President Biden, faced with a decision about how to punish Saudi Arabia for its role in the assassination of a dissident journalist, gathered top national security officials in the Oval Office and pushed them at length about their recommended response. Then he sided with a majority of advisers who argued against the most severe action — a direct sanction of Crown Prince Mohammed bin Salman, who American intelligence agencies say approved the killing.
That same week, Mr. Biden approved relatively modest airstrikes in retaliation against Iranian-backed militias who had attacked an American outpost in Iraq. This week, he matched modest European sanctions on Russia for its poisoning and jailing of Aleksei A. Navalny, the opposition politician, leaving room for what are expected to be harsher moves this month against Russian President Vladimir V. Putin.

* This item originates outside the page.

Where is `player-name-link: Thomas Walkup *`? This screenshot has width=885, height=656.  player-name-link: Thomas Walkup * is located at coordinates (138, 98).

And, to avoid being surprised, Mr. Biden is beginning to rein in the military’s freedom to use drone strikes outside of war zones.
The Biden foreign policy that emerges from these early weeks is one of restraint, caution and fast-paced deliberation. Decisions come more quickly than they did in the Obama administration, when Mr. Biden, as vice president, complained about the endless meetings.
Early evidence suggests that his judgments come with a harder edge than they did when he was one of many voices in the Situation Room, as indicated by Mr. Biden’s decision to cut off the American weapons that allowed the Saudis to prosecute the war in Yemen. It was President Barack Obama who first turned on that weapons spigot.
To Mr. Biden’s supporters, it is all a triumph of rationality. To his critics, Mr. Biden’s first few weeks on the world stage are a lost opportunity to penalize a murderous leader, end drone strikes altogether or flip the switch quickly to get back into the Iran nuclear deal.